The boy at right is generally thought to be Dali (I’m unconvinced it’s necessarily him), and is shown in dark silhouette that adds another layer of mystery to the dream-like aura of the work. Of course, dreams are generally not murky depictions of what our mind is conjuring up. On the contrary, they’re usually very realistic – which is the perfect opportunity for Dali’s great draftsmanship and photographic painting technique to shine.
So we get a table from the café Le Casino in Cadaques, sporting glasses and spoons, and a Spanish coin, positioned on a tile floor like the one that was reportedly being installed in Dali’s villa at the time he was painting this picture. And all of it, in its precision, looks like a color photograph.

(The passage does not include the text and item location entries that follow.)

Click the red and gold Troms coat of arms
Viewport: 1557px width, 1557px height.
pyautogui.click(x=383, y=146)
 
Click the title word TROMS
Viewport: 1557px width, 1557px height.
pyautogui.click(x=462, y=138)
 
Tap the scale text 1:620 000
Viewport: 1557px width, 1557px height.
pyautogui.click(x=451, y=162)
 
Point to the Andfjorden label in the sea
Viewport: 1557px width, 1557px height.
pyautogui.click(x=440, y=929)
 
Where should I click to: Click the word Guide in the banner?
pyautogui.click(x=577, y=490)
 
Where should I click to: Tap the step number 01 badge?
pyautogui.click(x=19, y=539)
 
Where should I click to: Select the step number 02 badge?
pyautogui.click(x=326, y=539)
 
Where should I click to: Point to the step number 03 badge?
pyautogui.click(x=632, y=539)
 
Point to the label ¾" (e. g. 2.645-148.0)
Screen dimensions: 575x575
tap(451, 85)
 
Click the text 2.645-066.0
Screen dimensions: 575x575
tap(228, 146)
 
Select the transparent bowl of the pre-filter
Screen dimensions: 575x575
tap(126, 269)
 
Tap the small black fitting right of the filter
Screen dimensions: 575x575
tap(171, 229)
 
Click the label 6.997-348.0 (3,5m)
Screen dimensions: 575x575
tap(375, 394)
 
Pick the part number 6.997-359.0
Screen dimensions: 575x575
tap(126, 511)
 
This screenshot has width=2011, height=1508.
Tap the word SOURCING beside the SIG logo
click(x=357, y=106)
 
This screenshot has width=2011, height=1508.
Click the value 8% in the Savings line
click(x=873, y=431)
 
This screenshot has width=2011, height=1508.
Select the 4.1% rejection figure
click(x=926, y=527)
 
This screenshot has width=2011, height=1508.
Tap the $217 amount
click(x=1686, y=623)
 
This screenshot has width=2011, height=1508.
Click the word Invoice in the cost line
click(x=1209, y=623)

Finally, there’s a discarded Camel cigarette pack near the boy’s feet, a bizarre echo, if you will, of the actual animal at left. Dali expert and author Robert Descharnes noted, in a discussion of “Sun Table”: “In order to stress the out-of-context and obsessive character of a camel with all the magical aspects associated with the animal, Dali wrote later in his book Dix recettes d’immortalite (“Ten Recipes for Immortality”) that ‘seen through an electronic microscope it is possible to demonstrate that a camel is much less precise than a cloud.’”
All seems to contribute to the dream-like atmosphere, mood, madness and magic of this terrific little Dali, painted at the height of his Surrealist period. “Sun Table” — whose title may be a play on sun “dial” — graced the cover of the March 2005 issue of Art in America magazine, in tribute to the centennial of Dali’s birth.